As noted by Dr. Karl Swedberg, Sahlgrenska Academy of Medicine, Göteborg University, Sweden, “The four documents show only minor differences as regards initial therapy,” the common denominator being a combination of an ACE inhibitor and a beta blocker. The main divergence in the guidelines concerns recommendations for the use of ARBs and the strength of evidence accorded to each of the recommendations.

As Dr. Swedberg told the audience, the CCS guidelines committee believed that the ARBs have clearly been shown to reduce hospital admissions for patients with CHF, and consequently they accorded their recommendation for ARB use with the highest level of evidence.

The European Society of Cardiology in turn recommended ARB use in patients who are ACE inhibitor-intolerant, those who remain symptomatic on an ACE inhibitor or who are deteriorating, or those with preserved or low ejection fractions.

“New pharmacological treatments have reduced mortality and improved morbidity and quality of life in CHF, but treatment has become more complicated and requires a combination of several neurohormonal antagonists,” Dr. Swedberg stated. “Thus, the role of guidelines in this context becomes important.”
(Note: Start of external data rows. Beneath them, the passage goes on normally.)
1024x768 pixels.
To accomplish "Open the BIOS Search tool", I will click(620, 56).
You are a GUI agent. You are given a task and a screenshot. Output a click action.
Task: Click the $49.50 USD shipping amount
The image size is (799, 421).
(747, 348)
Canadian practitioners who plan to attend the Canadian Congress of Cardiology this year in October can also look forward to new guidelines on heart failure management, which will be presented during the meeting, scheduled to take place October 21 to 26 in Vancouver, British Columbia.

Summary

Both medical therapy and device-based strategies, including cardiac resynchronization and ICDs, have steadily improved outcomes for CHF patients. Improvements may well continue as many new compounds and devices are currently in development. In the meantime, optimizing treatment of CHF itself with cornerstone therapies, including proven ACE inhibitors, beta blockers and ARBs—most importantly, at a proven dose—has been shown to reduce CHF-related morbidity and mortality and improve quality of life. At the same time, treating comorbidities where possible may well enhance clinical outcomes for these patients as well.